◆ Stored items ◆
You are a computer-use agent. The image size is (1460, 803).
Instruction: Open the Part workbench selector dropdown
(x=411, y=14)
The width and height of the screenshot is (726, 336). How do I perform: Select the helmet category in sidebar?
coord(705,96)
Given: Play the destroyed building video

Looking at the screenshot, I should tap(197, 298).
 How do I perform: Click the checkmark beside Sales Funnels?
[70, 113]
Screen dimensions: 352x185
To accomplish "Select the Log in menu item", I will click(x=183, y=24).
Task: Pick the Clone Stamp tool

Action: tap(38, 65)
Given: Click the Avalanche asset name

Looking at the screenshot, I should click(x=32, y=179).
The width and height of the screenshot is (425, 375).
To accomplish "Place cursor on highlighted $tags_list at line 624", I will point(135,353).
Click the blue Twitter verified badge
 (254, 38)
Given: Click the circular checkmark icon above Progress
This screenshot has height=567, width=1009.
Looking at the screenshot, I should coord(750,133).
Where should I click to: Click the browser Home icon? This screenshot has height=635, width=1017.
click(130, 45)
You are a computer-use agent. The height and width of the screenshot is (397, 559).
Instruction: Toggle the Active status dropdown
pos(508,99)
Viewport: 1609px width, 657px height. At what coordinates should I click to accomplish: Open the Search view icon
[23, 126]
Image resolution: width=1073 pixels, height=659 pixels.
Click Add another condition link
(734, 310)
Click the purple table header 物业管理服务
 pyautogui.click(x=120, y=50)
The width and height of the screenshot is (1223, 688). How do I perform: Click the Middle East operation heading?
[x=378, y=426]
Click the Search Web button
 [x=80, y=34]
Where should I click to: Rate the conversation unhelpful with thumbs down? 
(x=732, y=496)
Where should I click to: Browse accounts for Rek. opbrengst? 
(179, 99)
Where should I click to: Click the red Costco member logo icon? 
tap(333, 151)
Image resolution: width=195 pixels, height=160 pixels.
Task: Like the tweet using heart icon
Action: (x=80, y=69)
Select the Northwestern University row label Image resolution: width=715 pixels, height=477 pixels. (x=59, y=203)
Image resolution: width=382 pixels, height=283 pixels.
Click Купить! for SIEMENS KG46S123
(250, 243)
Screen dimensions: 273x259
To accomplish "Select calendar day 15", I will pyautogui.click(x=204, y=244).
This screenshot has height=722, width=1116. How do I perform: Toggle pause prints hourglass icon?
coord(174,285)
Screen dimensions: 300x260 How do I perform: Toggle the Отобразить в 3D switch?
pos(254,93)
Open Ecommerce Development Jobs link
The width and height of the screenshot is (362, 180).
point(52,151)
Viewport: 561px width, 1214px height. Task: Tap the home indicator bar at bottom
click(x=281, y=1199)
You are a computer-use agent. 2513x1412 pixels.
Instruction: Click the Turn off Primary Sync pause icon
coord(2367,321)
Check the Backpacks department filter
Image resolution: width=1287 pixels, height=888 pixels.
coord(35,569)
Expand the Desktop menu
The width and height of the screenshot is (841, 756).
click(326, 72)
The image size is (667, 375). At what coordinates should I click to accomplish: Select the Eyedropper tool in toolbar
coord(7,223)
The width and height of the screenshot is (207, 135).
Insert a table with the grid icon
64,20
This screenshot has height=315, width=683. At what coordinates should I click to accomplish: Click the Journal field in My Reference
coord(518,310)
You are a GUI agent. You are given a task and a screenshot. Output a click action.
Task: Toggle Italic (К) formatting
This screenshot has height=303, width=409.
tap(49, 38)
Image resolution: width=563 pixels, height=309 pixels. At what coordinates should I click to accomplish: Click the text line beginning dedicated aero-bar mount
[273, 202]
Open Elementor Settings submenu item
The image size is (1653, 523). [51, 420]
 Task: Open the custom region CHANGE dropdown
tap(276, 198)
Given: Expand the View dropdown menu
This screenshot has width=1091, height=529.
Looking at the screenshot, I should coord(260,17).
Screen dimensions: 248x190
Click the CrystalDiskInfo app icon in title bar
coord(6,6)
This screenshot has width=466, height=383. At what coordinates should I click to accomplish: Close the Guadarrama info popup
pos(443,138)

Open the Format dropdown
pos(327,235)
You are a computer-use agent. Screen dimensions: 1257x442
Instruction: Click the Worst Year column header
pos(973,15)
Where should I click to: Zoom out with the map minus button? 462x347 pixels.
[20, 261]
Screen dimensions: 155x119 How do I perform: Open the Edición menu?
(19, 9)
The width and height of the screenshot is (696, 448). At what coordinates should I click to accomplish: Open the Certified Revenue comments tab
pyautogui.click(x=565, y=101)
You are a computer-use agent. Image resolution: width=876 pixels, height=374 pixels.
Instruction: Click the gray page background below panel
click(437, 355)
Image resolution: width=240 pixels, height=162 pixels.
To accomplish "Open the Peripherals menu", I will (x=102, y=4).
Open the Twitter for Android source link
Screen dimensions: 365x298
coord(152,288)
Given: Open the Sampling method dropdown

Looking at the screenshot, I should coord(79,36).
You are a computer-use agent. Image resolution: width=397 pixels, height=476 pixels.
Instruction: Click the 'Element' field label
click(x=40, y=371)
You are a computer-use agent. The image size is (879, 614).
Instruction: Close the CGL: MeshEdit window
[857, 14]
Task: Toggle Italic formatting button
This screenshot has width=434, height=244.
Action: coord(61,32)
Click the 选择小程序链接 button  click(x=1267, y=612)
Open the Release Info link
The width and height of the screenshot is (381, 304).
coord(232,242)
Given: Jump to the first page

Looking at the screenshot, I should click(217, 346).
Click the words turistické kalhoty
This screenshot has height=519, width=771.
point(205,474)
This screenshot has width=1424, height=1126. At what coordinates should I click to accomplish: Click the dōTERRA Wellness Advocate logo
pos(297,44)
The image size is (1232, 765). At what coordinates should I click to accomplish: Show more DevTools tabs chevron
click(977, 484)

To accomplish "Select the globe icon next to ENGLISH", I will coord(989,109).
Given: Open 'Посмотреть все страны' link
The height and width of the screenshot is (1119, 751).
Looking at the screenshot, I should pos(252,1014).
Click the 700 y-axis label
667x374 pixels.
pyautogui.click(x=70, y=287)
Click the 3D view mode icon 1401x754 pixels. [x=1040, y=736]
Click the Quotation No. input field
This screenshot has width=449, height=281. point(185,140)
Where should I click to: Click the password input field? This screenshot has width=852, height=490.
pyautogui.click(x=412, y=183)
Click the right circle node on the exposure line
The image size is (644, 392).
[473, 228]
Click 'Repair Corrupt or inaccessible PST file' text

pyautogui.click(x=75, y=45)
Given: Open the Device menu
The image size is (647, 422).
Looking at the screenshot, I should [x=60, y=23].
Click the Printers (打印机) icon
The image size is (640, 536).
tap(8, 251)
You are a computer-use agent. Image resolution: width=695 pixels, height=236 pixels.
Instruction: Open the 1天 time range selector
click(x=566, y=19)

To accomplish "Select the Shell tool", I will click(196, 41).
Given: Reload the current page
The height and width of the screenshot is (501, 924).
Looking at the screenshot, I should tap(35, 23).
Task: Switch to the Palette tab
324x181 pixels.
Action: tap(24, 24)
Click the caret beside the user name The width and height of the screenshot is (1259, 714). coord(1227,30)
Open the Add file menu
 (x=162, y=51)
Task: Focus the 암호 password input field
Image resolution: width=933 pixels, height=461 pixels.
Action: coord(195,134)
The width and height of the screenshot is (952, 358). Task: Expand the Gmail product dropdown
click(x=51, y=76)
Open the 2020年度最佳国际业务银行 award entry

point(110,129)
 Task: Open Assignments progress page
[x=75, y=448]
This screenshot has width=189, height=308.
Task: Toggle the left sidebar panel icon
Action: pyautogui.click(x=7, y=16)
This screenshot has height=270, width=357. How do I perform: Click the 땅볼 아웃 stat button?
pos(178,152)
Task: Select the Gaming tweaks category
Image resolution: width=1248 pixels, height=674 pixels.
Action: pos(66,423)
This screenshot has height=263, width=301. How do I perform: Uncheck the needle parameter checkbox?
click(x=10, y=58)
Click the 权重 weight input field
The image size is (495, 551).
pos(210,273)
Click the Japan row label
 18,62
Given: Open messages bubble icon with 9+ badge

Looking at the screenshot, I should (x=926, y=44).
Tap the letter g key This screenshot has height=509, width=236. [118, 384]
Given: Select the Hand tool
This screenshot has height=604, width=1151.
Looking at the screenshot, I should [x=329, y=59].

◆ Directions ◆
Which of the lines above hold the string "formatting"? Pick each of them out.

◆ Exercise response ◆
Task: Toggle Italic (К) formatting
Task: Toggle Italic formatting button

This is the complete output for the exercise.